Responsiblity vs Accountibility

Spent an hour with my good friend, (and sometimes coach), Kevin Roberts, on Friday. If you don't know who he is, you can listen to our podcast (i'll link below) or just google him.

In a few words...the guys a gun.

  • Charges multiple five figures a day consulting. (and get's it),
  • Was head honcho for the biggest idea's company in the world (Saatchi and SaatchI) for 19 years,
  • Understands how to win in business better than anyone I've ever met.

At the bottom of the Park Hyatt hotel, we got talking about a lot of things, but one topic that we spoke about, was Responsibility vs. Accountability as a coach.

As a coach, often we get so wrapped up in the clients results, we find it hard to disconnect or distance ourselves from them.

That is, if they fail, we've failed. If they aren't getting the result, it's our fault.

That's backwards thinking.

And only leads to low self esteem and reduced confidence.

Here's the thing:

Our job, as coaches, is the following: - Provide the best advice we currently can (making sure to stay current and up to date) - Share the best tools and resources for change we've got in our toolbelt - Give support (and challenge) when it's needed to help the client grow

Their job as clients... - Do the work (perform the reps, eat the food, prepare the meals, rest the body) - Take full responsibility for the above - Speak up when things aren't on track (we can't read minds..!)
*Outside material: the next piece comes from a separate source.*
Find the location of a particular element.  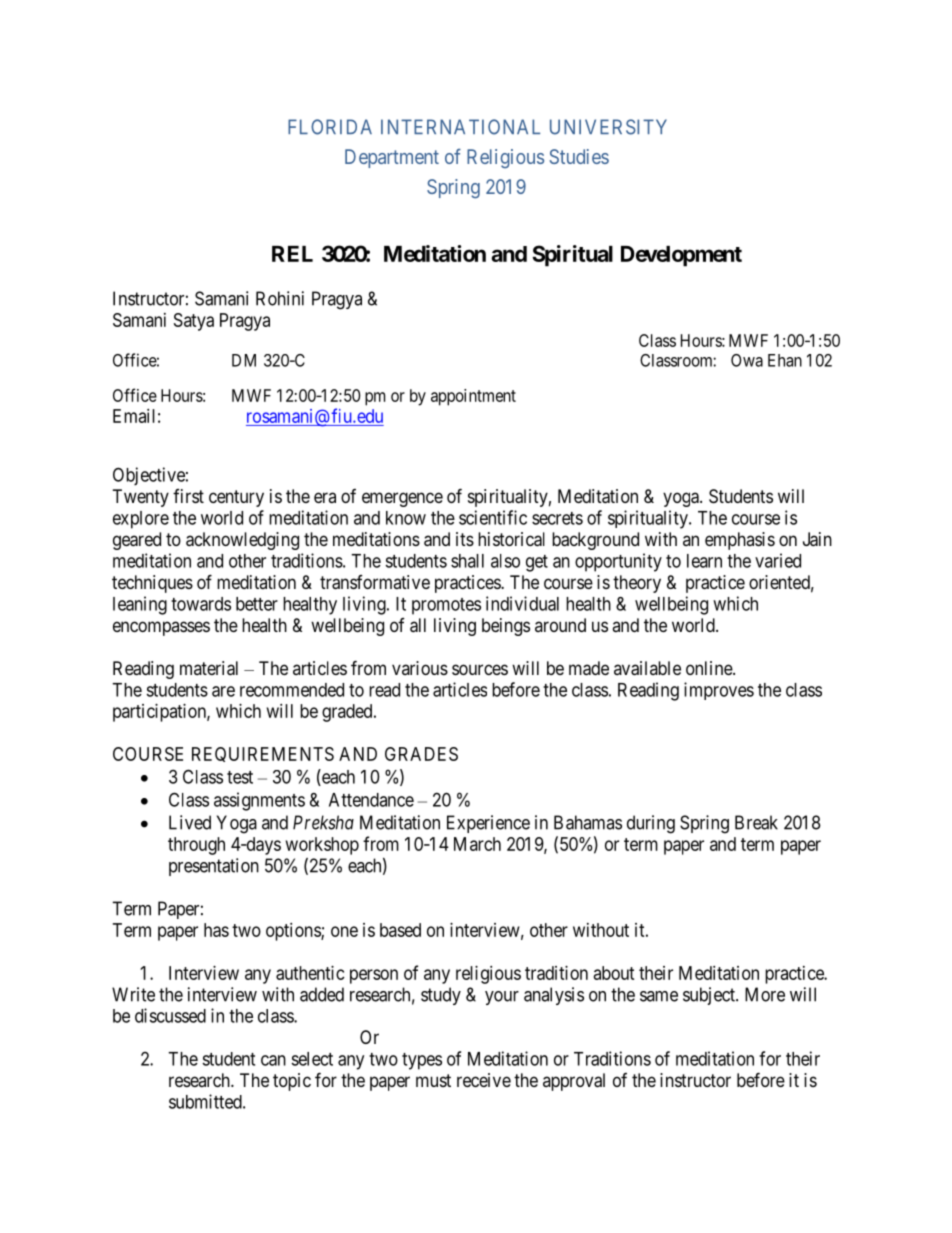

UNIVERSITY is located at coordinates (608, 127).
The shift I want you to make, (if you haven't already), is realising that you are accountable for helping the client get a result, but they're the ones who're ultimately responsible for that.

That is, as long as you're doing YOUR best, then that's what coaching is really about.
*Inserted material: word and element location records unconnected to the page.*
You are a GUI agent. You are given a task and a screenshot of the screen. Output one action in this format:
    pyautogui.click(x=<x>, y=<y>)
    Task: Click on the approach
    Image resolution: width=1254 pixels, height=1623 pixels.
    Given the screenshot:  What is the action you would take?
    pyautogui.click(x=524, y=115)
Think about the best soccer coaches in the world.

The guys who get paid MILLIONS.

They're not hired because they are the best soccer players, they're paid because they know the right stuff.

They know the plays. They know the strategy. They know where each player shines.

Put them on the field though....they'd get eaten alive.

Your job as a coach is so much less about beating yourself up over your clients mistakes (something you can't control), and so much more about learning how to help help them shine and bring out their commitment to a greater future (something you can control).

If only you spent 1/2 as much time on learning how to do that as opposed to worrying, you could really move mountains....

Remember, the best coach is rarely the best player, they just know what to do and how to get the best from those on the field.

The question is....which have you been focusing on?